- Assignment -
Whenever the word "Task" shows up in a line of the data, copy that line.

---------- Records provided ----------

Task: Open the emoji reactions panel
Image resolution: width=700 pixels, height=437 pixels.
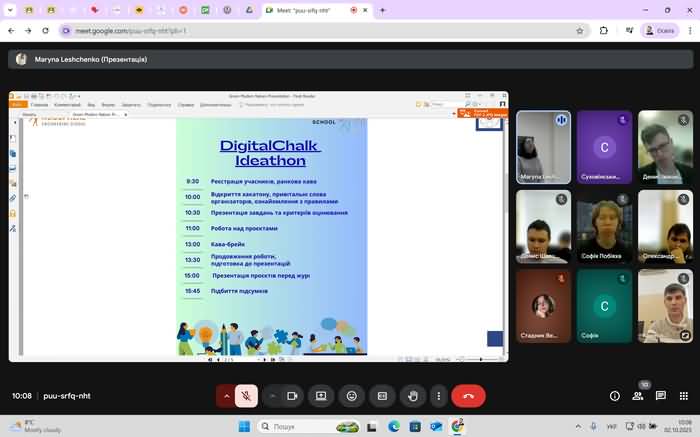Action: (x=351, y=396)
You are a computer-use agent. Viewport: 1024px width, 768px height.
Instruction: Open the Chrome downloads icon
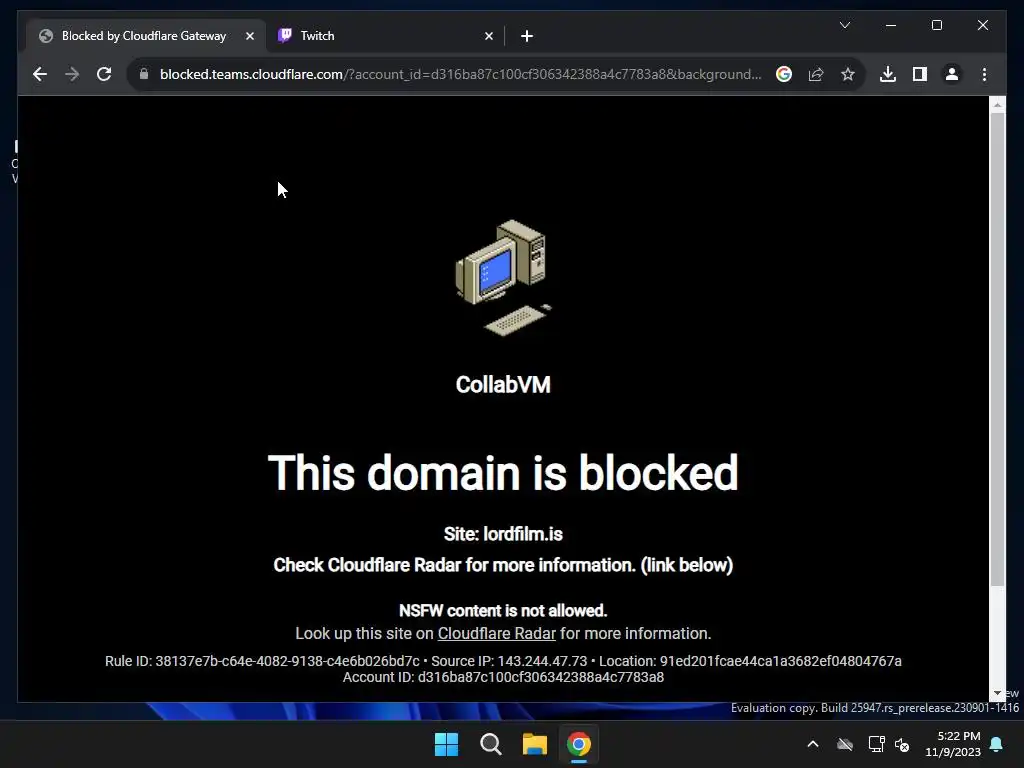tap(888, 74)
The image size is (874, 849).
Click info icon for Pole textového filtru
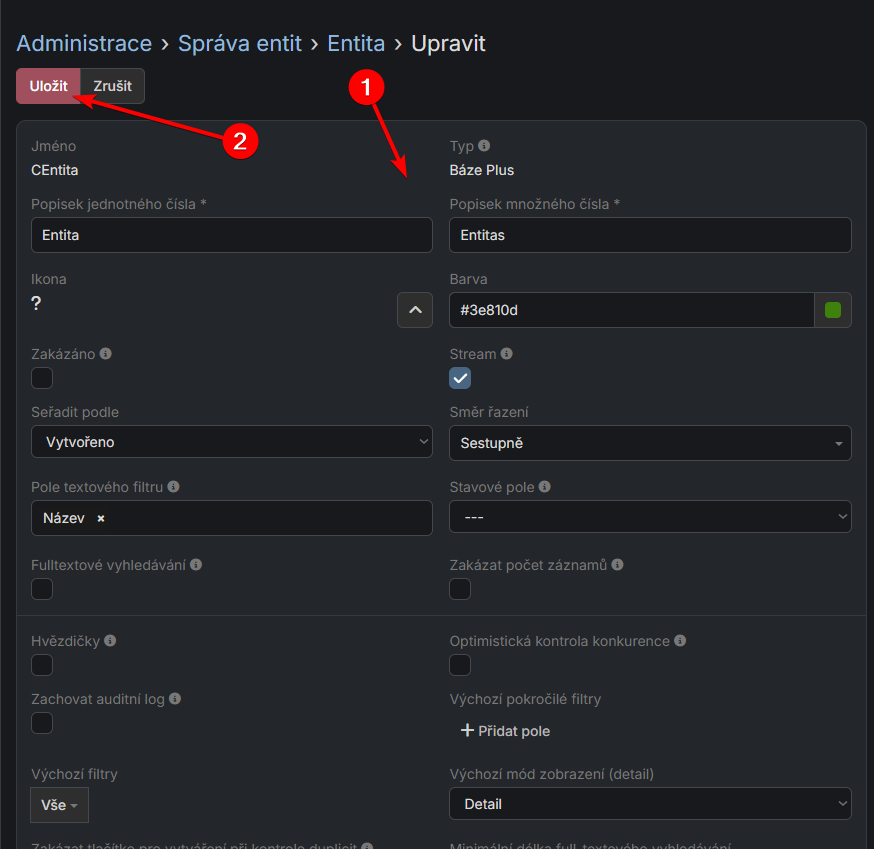point(173,487)
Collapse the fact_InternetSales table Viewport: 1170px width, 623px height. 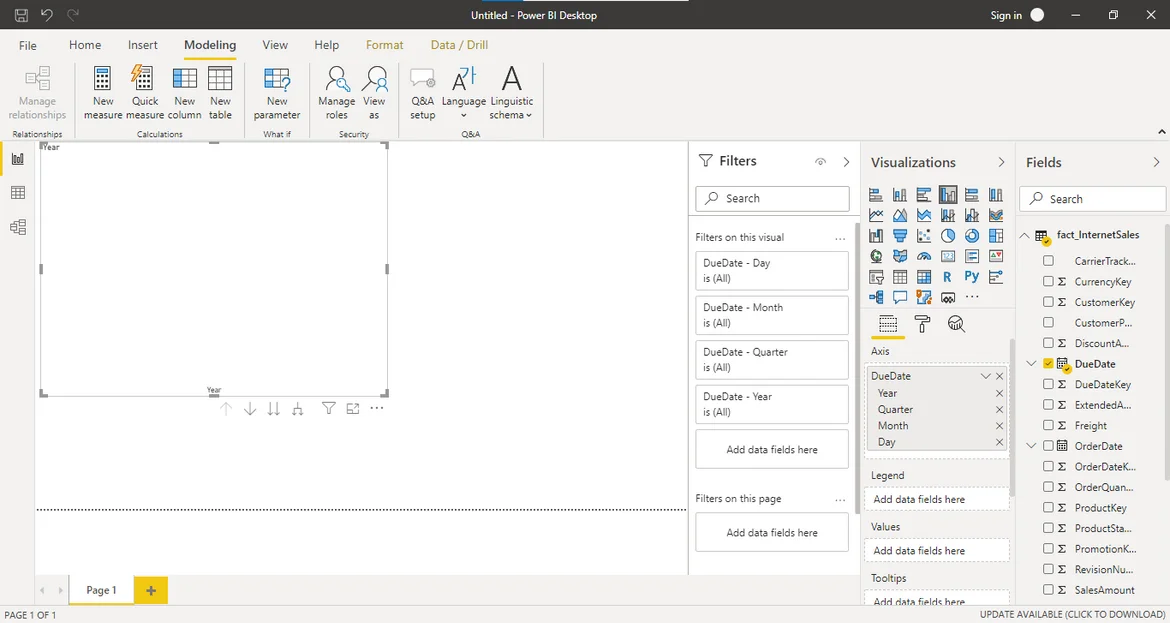pos(1025,236)
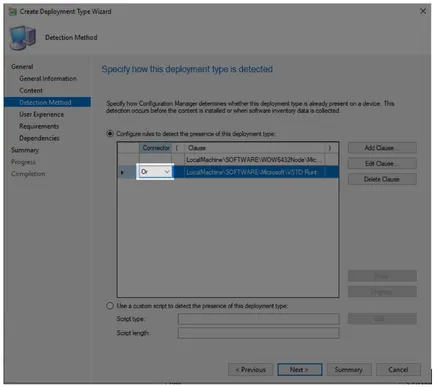Open the Or connector dropdown
The height and width of the screenshot is (387, 433).
point(155,172)
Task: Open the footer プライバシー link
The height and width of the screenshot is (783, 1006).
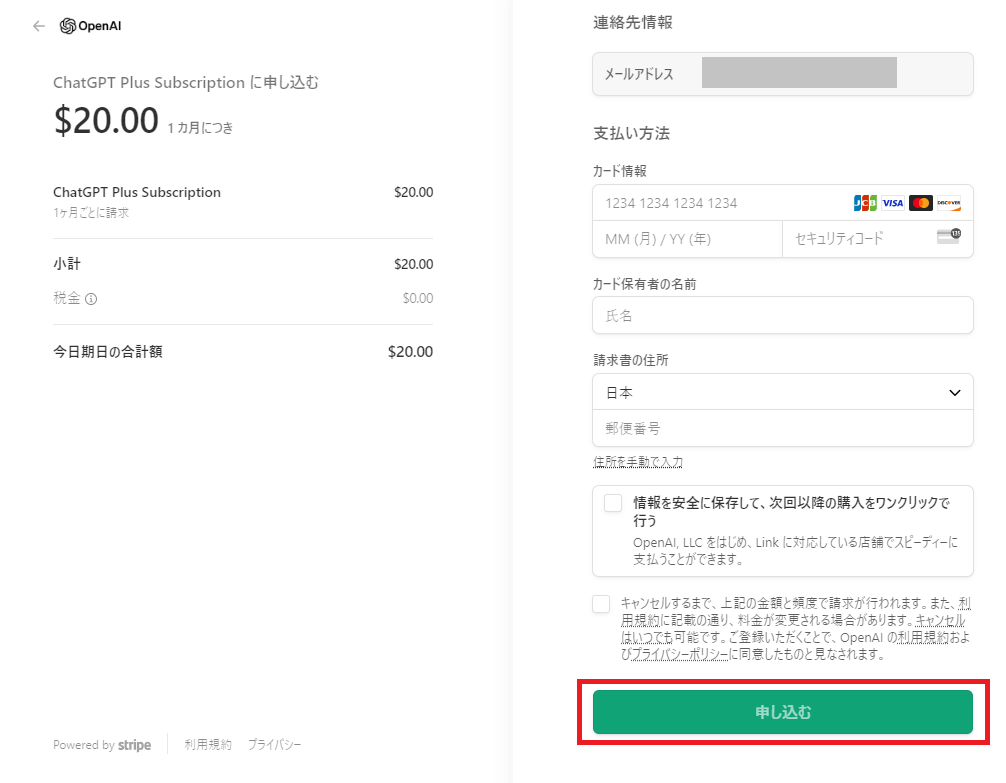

----------

- Exercise solution -
Task: Open the emoji reactions panel
Task: Open the footer プライバシー link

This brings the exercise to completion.